U.S. livestock: CME hogs climb despite Smithfield plant closure

(Regis Lefebure photo courtesy ARS/USDA)

Chicago | Reuters — Chicago Mercantile Exchange lean hog futures pared the prior day’s losses on Thursday, led by technical buying in the face of ample packer inventories and a temporary shutdown at an East Coast packing plant, traders said.

December lean hogs finished 1.175 cent/lb. higher at 45.375 cents (all figures US$). February ended 1.2 cents higher at 52.325 cents, and earlier spiked above the 40-day moving average of 52.54 cents.

Smithfield Foods closed its Tar Heel, N.C. hog processing plant on Thursday and Friday due to “operational issues” resulting from Hurricane Matthew, a company spokeswoman said.

The plant had resumed full operations last week after being idled earlier this month by the storm.

Typically, production disruptions at major meat packing plants delay delivery of animals to the affected facility, resulting in a surplus of livestock on farms.

“This makes this rally in the hogs even more suspect … we are going to be backing hogs up again,” said independent CME livestock futures trader Dan Norcini.

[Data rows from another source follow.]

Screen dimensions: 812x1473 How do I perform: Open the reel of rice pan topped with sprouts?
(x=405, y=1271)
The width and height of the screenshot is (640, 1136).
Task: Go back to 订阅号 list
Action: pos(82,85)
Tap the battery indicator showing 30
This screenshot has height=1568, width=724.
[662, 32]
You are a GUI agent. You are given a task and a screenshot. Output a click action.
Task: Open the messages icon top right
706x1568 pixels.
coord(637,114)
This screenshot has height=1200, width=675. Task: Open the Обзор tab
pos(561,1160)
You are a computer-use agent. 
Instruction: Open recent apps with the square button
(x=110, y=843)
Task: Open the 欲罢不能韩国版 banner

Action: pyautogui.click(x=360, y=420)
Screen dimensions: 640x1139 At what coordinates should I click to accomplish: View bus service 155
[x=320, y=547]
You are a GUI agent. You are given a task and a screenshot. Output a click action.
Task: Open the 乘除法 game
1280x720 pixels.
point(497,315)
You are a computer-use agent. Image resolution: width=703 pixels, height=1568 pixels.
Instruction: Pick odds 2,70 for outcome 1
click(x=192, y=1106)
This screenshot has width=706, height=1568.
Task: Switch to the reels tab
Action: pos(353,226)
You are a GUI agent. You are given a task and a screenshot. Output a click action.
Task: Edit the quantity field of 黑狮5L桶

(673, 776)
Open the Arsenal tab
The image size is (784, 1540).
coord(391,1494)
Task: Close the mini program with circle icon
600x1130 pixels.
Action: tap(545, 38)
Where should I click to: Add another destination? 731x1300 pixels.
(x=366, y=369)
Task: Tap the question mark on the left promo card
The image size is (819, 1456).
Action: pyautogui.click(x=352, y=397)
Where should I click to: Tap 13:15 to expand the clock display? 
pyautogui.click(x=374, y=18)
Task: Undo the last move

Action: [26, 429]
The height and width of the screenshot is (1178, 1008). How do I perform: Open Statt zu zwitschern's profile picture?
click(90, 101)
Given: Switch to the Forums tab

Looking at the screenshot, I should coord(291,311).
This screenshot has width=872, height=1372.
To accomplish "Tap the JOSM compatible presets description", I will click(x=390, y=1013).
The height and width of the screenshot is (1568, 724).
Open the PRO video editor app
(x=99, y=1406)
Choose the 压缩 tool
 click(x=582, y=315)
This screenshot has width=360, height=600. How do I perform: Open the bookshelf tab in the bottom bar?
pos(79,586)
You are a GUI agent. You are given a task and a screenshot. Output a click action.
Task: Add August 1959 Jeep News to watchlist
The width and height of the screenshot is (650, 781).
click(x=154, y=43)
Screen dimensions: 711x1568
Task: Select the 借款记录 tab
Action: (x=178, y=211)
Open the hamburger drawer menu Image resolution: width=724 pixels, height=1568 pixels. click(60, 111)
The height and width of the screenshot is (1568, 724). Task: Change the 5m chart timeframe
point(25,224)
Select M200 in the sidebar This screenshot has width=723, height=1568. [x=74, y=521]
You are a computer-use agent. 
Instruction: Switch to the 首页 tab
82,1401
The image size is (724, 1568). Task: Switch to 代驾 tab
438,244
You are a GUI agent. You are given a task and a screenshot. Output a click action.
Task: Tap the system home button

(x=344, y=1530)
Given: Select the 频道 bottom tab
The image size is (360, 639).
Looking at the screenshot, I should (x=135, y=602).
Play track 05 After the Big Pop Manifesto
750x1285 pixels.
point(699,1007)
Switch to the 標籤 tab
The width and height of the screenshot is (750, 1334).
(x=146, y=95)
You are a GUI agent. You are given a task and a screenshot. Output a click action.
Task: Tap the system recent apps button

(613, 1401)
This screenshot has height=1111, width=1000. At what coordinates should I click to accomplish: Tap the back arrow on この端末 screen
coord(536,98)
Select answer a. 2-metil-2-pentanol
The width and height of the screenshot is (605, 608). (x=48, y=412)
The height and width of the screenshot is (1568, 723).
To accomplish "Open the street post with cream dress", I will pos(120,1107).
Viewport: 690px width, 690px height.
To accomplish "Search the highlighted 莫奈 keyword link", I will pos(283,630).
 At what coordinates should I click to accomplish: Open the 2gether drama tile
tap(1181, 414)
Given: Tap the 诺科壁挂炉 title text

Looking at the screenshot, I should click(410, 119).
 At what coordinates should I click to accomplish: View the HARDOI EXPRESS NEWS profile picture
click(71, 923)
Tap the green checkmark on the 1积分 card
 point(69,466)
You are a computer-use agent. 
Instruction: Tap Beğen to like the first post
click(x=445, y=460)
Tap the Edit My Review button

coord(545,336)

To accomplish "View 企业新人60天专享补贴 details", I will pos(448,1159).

The seasonal bump in overall hog numbers, which pressured prices for slaughter-ready, or, cash hogs, afforded most processors the luxury of effortlessly filling inventories in advance of Saturday’s slaughter.

Midwest hog merchants expect packers to process roughly 290,000 head on Saturday. Last Saturday’s hog slaughter totaled 317,000 head, according to U.S. Department of Agriculture estimates.

Higher cattle market close

CME live cattle gained for a second straight day, mostly driven by anticipation of higher cash prices by Friday, said traders.

October live cattle, which will expire on Monday, closed 1.075 cents/lb. higher at 104.125 cents. Most actively traded December ended 0.75 cent higher at 105.15.

Cash cattle bids in Texas and Kansas were $102-$103/cwt versus up to $106 asking prices, said analysts and feedlot sources. Last week, cash cattle in the U.S. Plains fetched $99-$100.

Current futures prices, extremely profitable packer margins and Wednesday’s strong cash returns at the Fed Cattle Exchange are supportive cash price influences, a trader said.

CME feeder cattle closed mixed, pressured by profit-taking but supported by firmer live cattle futures.

October feeders, which expired at noon CT, settled at 121.925 cents, down 0.05 cent per pound.

Most actively traded November finished down 0.05 cent to 123.875 cents, and January up 0.175 cent to 118.525 cents.

Theopolis Waters reports on livestock markets for Reuters from Chicago.